Atom 1: I lost an electron!
Atom 2: Are you sure?
Atom 1: I'm positive!
posted by Holly at 12:33 PM link/comments
| Fear of Reclining Vinyl Chairs | Wee-hoo for flu shots. I had one last week for the first time in my life. Big-ass needles are involved in flu shots. Other than that, I can't complain about the experience. Not having to rumble with influenza this year will be well worth it. So, HollyBear claims she posted to the blog yesterday, but said post is nowhere to be found. Holly? Have you lost your mind? I've had a massive toothache for three days coming from somewhere in the vicinity of my wisdom teeth. I suppose this means I should go to the dentist. Haven't been to the dentist in about 3 years. I hate going to the dentist for the following reasons: 1. I don't like people poking around the inside of my mouth with sharp objects and injecting things into my face that cause me to drool for hours afterward. *whimper*
2. The last time, I went to my hometown dentist, Dr. Cacco. Despite being a dentist, Dr. Cacco is an awfully nice guy who goes to great lengths to not shred the inside of his patients' faces. I don't have a dentist here in Ohio, and I'm scared I'm going to end up with some Horrible Dentist of Ill Repute who will leave me bleeding and my mouth resembling Austin Powers'.

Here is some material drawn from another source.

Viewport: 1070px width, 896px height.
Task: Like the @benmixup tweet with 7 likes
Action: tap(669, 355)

3. The Big Reason - The dentist is going to tell me that I need to have my wisdom teeth removed. I've been avoiding this for a long time now, and I think my evasive tactics are catching up with me. I've never had surgery in my life, and I don't want to start now. I really dislike the notion of being unconscious and completely defenseless while someone removes bits of my skull, then being in great pain and having to subsist on baby food for days afterward.

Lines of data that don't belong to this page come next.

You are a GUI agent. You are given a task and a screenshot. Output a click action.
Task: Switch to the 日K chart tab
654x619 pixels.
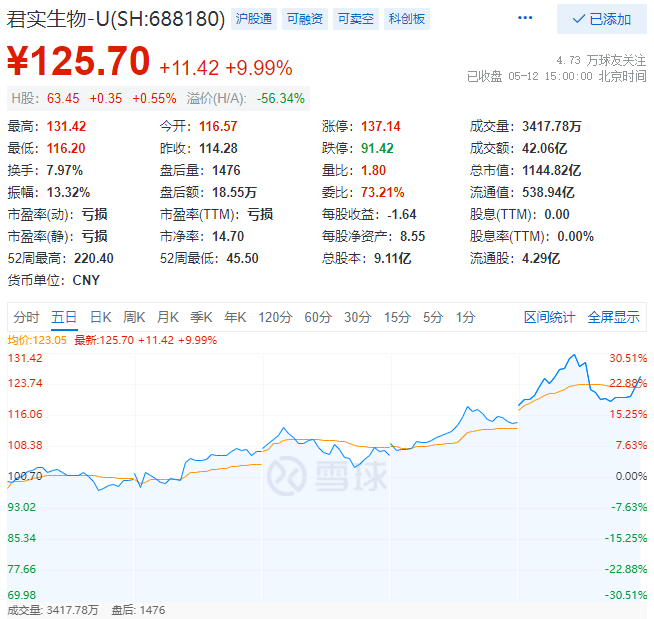coord(101,317)
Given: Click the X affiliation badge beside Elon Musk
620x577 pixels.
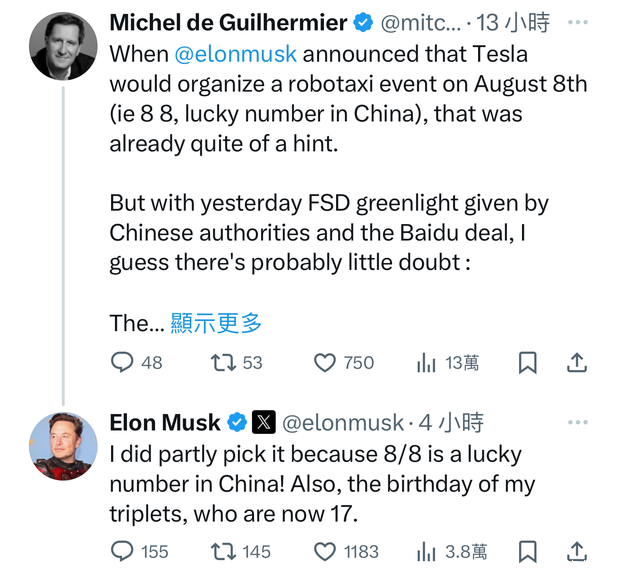Looking at the screenshot, I should pyautogui.click(x=264, y=422).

posted by Kate at 11:01 AM link/comments
Wednesday, December 05, 2001
Hmmm, Kate. You are a Pisces and yet water tends to flee from you. I guess this means you are meant to flounder through life.

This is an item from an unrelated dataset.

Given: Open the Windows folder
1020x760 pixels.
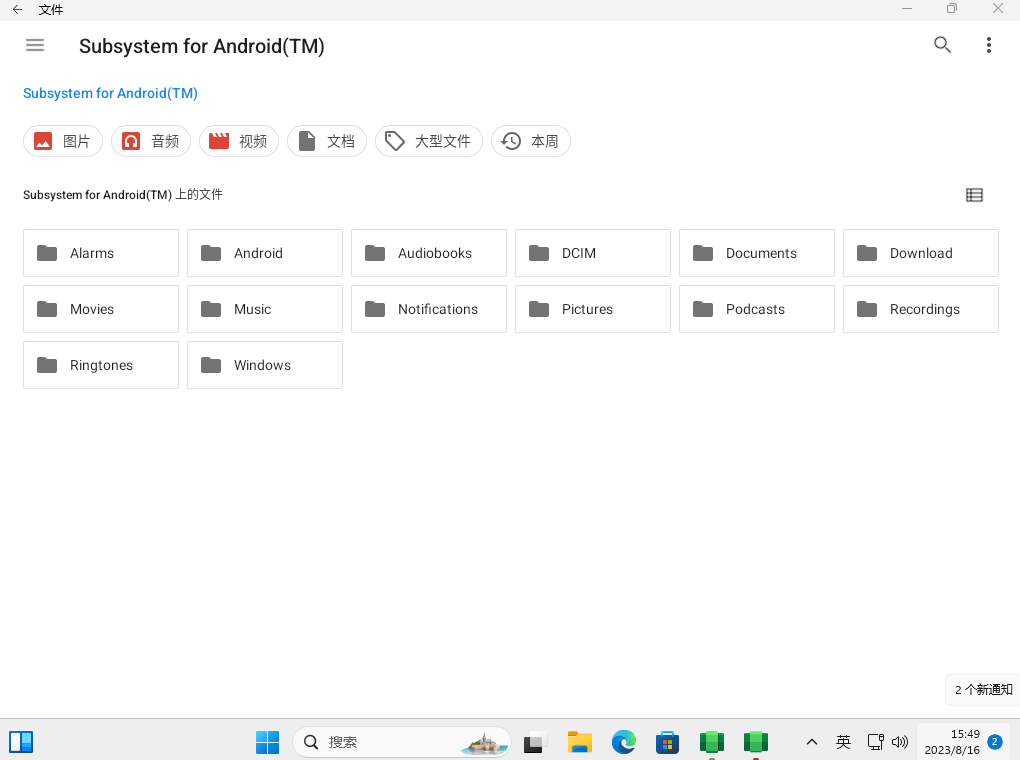Looking at the screenshot, I should click(265, 365).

I will soon be shanghaied by LillianYourGrandmother and dragged off to Christmas Shopping Land. I feel the headache coming on already. Well, at least she can stop nagging me about getting a flu shot. I am going for my monthly bloodletting on Friday and the vampire there has informed me that I can get a flu shot then. Woohoo.
We took some good pictures at the beach last weekend but TedtheDad has managed to screw something up so they have not been sent to you yet. I will work on that later when my blood pressure goes down a bit. Bet you can't wait to see the mermaid made out of Christmas lights. Actually, I liked the starfish the best.
posted by L at 11:25 AM link/comments
Monday, December 03, 2001
Warm sauerkraut, wet cat chow. Sounds like a poem to me.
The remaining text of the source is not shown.